Presence of harmless small supernumerary marker chromosomes hampers molecular genetic diagnosis: a case report

• Published in: Molecular medicine reports Vol. 3; no. 4; pp. 571 - 574
• Main Authors: Nelle, Heike, Schreyer, Isolde, Ewers, Elisabeth, Mrasek, Kristin, Kosyakova, Nadezda, Merkas, Martina, Hamid, Ahmed Basheer, Fahsold, Raimund, Ujfalusi, Anikó, Anderson, Jasen, Rubtsov, Nikolai, Küchler, Alma, von Eggeling, Ferdinand, Hentschel, Julia, Weise, Anja, Liehr, Thomas
• Format: Journal Article
• Language: English
• Published: Greece 01.07.2010
• ISSN: 1791-2997; 1791-3004
• DOI: 10.3892/mmr_00000299

Mental retardation is correlated in approximately 0.4% of cases with the presence of a small supernumerary marker chromosome (sSMC). However, here we report a case of a carrier of a heterochromatic harmless sSMC with fragile X syndrome (Fra X). In approximately 2% of sSMC cases, similar heterochromatic sSMC were observed in a clinically abnormal carriers. In a subset of such cases, uniparental disomy (UPD) of the corresponding sister chromosomes was shown to be the cause of mental retardation.
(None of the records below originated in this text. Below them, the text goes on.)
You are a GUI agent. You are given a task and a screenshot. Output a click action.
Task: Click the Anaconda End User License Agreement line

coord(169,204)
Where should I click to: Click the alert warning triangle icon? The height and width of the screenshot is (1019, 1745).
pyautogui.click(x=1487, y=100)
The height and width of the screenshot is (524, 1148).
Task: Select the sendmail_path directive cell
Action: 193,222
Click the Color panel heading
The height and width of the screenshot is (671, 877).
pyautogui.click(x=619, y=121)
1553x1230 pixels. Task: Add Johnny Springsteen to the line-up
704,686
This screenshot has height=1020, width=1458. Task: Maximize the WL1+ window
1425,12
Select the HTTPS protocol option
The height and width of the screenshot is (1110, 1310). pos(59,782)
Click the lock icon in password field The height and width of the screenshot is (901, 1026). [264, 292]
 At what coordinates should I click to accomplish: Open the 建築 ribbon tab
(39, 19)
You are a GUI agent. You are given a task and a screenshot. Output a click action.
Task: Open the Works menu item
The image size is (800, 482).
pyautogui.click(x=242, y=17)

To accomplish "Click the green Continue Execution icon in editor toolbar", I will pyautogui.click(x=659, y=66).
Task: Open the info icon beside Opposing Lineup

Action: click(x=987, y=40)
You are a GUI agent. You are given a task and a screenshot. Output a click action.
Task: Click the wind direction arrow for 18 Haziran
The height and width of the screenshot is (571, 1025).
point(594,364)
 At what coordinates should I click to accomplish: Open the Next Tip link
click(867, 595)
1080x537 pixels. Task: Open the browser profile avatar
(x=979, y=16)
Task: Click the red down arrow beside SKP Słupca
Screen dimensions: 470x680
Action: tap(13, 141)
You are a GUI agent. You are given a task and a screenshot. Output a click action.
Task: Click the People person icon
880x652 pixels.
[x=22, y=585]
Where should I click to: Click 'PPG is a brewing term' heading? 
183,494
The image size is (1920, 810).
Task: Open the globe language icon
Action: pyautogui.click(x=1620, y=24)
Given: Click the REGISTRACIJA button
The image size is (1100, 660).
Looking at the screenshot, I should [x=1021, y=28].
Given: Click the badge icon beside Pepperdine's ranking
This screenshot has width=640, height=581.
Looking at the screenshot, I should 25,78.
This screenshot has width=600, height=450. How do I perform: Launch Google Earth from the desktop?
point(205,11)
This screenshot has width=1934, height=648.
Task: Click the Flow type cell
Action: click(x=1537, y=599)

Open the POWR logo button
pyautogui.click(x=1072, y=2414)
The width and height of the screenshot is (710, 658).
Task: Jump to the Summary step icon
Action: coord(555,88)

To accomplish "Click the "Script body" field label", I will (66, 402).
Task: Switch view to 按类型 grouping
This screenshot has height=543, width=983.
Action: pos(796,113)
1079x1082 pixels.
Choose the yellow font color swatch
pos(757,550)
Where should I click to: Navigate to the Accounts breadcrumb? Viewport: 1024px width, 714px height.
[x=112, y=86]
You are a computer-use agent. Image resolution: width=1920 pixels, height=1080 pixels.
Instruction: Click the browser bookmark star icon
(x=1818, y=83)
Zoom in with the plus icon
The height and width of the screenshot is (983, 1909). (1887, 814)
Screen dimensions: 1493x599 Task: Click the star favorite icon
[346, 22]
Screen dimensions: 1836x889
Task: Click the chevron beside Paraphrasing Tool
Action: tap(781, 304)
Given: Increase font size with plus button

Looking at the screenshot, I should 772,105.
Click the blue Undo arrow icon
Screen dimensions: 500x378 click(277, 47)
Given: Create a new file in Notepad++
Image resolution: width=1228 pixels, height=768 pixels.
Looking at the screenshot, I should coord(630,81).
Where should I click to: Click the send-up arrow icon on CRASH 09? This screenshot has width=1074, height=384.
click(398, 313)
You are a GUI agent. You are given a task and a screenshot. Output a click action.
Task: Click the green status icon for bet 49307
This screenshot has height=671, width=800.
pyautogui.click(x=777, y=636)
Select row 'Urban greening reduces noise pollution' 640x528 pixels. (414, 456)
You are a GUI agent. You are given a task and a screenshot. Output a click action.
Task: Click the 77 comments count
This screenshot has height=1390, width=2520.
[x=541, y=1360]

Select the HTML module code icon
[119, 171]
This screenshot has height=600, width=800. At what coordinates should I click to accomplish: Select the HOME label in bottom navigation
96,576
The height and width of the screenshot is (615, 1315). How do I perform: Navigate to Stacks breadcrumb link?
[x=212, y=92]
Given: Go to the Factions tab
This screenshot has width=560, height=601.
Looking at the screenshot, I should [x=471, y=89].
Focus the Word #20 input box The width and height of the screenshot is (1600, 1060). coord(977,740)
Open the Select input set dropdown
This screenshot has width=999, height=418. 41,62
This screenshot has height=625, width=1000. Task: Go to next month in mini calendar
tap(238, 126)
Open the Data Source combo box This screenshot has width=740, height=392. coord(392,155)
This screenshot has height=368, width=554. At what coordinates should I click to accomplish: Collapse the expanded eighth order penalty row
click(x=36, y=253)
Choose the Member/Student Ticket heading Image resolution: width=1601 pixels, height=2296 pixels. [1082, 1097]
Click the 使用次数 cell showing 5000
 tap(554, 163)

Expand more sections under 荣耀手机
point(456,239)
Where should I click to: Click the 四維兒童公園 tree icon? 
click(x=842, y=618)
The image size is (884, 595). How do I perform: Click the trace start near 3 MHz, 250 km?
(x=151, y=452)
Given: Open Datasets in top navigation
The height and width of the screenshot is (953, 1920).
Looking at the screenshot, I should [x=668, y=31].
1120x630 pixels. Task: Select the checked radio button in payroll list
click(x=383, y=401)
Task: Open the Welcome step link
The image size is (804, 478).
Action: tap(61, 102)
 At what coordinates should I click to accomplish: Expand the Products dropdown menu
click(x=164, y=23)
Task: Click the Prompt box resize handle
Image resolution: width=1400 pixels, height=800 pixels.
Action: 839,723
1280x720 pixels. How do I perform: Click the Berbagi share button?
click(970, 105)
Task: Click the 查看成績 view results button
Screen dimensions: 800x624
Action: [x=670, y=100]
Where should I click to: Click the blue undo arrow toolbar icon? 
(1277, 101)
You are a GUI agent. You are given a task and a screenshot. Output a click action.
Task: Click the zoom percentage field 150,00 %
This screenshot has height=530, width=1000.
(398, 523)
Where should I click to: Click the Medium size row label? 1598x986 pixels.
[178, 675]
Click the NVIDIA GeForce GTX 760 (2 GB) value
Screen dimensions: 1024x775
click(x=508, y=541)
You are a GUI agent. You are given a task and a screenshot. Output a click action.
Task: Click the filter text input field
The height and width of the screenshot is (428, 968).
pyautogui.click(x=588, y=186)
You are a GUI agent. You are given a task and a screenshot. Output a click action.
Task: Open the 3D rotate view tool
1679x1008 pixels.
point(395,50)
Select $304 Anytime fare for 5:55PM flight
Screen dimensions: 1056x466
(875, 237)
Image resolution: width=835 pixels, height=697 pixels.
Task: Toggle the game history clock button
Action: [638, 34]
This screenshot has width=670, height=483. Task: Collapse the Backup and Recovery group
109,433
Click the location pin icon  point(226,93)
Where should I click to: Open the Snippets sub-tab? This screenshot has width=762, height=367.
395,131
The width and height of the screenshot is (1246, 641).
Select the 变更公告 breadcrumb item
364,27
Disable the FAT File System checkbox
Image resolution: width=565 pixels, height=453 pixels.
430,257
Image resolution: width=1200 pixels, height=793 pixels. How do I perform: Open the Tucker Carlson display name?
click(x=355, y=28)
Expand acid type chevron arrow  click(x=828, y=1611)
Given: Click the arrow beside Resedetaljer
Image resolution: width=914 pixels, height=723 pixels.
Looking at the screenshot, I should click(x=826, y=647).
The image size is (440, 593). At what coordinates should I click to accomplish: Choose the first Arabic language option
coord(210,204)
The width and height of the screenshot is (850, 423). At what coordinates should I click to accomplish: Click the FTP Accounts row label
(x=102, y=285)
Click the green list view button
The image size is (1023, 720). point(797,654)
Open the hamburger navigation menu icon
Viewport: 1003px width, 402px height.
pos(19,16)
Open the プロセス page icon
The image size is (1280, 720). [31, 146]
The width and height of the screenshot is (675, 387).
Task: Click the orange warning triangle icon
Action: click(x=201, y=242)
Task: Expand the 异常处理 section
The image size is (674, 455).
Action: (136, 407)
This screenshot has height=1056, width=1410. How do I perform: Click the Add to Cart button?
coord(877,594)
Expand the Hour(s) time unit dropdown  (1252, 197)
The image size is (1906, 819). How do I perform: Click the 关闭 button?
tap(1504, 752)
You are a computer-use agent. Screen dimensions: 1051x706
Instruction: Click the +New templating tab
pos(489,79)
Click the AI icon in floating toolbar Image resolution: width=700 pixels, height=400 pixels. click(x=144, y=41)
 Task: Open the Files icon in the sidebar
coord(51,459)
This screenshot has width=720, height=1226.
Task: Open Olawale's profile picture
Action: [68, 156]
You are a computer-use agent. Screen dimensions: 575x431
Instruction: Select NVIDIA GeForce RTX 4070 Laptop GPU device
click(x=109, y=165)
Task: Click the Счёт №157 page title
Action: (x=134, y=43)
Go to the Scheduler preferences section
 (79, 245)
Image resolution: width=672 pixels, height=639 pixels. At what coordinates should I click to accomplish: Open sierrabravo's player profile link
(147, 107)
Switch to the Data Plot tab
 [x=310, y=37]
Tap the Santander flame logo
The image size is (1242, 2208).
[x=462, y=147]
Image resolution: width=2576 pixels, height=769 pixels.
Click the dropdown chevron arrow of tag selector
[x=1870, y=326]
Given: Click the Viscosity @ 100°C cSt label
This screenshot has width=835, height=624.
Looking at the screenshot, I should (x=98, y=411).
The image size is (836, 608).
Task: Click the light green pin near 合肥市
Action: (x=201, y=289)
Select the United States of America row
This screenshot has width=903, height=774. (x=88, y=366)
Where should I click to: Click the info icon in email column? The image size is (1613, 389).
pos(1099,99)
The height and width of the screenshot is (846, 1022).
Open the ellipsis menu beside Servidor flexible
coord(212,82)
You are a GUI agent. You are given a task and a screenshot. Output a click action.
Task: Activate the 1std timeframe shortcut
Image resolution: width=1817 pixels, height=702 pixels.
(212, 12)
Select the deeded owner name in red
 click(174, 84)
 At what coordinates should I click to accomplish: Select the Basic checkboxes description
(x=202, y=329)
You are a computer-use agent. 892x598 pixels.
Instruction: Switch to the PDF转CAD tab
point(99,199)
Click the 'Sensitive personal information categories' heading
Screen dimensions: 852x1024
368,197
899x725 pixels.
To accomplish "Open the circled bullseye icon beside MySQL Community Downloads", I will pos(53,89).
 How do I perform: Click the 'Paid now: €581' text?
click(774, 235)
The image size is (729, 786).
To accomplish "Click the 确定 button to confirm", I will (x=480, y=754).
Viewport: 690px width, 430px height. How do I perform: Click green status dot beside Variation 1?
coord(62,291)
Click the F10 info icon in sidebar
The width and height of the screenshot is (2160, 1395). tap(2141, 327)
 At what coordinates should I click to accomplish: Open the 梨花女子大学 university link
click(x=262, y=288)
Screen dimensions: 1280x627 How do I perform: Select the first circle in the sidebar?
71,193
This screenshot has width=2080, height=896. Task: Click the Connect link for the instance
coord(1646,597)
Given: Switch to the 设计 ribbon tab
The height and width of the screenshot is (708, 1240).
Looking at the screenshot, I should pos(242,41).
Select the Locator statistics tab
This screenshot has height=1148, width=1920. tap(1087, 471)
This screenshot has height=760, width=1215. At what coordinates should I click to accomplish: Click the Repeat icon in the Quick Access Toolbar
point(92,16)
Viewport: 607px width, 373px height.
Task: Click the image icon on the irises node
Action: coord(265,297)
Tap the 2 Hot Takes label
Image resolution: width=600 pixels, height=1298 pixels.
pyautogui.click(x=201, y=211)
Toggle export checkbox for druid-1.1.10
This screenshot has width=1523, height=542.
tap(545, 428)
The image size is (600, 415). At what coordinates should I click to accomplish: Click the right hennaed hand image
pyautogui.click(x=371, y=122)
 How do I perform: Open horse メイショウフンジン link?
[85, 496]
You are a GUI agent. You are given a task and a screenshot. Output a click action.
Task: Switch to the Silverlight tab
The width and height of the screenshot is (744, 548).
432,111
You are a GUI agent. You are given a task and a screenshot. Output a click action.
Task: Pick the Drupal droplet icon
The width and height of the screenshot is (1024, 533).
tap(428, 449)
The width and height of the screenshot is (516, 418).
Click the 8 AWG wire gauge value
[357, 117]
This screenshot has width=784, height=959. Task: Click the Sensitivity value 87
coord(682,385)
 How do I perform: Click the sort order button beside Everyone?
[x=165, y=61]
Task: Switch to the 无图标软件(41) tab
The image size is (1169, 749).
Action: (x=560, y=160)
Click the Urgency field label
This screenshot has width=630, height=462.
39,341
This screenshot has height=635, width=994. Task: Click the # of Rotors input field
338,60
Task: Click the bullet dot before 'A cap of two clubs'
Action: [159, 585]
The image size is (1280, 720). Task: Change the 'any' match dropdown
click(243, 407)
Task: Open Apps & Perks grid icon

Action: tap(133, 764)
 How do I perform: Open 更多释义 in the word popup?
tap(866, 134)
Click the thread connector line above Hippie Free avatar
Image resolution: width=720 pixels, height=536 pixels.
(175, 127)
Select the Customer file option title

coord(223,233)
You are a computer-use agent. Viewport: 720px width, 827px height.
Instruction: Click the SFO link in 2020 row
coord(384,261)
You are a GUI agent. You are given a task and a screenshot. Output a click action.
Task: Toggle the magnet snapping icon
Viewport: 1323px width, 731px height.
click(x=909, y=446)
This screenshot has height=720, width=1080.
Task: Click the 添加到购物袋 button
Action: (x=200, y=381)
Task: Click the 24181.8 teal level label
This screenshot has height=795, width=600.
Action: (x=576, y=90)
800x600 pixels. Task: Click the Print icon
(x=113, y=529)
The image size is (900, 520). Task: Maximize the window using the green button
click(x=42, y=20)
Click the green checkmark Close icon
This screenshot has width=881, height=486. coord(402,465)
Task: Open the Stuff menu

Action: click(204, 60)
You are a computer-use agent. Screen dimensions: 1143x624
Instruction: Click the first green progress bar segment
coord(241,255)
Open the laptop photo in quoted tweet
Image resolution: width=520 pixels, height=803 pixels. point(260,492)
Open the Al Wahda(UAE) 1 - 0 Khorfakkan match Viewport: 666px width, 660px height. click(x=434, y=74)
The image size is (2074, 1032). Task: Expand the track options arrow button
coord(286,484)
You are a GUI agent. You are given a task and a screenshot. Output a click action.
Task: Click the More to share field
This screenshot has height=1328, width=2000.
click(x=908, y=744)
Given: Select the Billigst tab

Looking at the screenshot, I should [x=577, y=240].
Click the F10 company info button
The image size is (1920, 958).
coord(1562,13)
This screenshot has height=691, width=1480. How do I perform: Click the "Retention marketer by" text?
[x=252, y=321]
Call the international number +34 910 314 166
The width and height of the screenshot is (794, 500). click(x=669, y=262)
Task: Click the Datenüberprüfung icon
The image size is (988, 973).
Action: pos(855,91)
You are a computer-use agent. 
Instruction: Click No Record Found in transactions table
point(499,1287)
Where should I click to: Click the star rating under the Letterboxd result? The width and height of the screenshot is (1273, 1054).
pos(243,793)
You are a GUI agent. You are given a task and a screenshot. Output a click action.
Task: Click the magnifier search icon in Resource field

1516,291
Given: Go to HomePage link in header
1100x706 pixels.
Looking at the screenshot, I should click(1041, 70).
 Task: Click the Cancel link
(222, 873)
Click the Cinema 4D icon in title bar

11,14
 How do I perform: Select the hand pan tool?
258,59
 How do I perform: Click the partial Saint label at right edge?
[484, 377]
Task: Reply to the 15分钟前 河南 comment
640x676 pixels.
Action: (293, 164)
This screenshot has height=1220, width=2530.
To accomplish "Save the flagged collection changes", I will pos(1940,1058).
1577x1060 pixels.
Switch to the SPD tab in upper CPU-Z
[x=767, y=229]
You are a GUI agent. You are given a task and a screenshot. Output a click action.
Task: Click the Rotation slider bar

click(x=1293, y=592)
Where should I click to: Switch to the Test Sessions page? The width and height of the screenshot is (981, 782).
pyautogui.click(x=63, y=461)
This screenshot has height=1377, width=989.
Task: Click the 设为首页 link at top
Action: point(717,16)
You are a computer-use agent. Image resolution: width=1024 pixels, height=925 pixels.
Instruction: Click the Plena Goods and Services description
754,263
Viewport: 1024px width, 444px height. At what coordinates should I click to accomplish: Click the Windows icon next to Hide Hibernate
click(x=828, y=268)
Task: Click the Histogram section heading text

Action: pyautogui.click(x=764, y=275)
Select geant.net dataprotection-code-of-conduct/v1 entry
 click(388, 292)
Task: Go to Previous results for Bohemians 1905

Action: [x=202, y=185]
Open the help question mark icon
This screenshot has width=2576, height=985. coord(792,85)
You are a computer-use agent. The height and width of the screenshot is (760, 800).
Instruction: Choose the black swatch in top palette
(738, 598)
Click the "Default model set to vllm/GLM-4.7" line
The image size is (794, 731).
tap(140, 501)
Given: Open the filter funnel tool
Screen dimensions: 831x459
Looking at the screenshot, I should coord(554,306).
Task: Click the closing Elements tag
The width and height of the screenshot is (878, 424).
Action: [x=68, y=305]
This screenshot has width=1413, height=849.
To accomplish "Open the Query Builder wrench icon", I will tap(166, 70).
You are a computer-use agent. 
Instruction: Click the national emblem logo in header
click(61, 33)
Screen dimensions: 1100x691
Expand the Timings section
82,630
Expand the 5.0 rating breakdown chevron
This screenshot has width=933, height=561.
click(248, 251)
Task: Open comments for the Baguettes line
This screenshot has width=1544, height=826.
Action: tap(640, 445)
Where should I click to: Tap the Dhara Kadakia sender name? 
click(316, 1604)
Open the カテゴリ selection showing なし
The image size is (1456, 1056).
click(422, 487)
For the remainder of the cases, including the present one, the sSMC was just a random finding not related to the clinical phenotype. Thus, it is proposed to test patients with heterochromatic sSMC and mental retardation of unclear cause as follows: i) exclude UPD, ii) test for Fra X as it is a major cause of inherited mental retardation, and iii) perform chip-based assays or tests for special genetic diseases according to the phenotype. In any case, the diagnosis of a cytogenetic aberration such as an sSMC should not automatically be considered the resolution of a clinical case.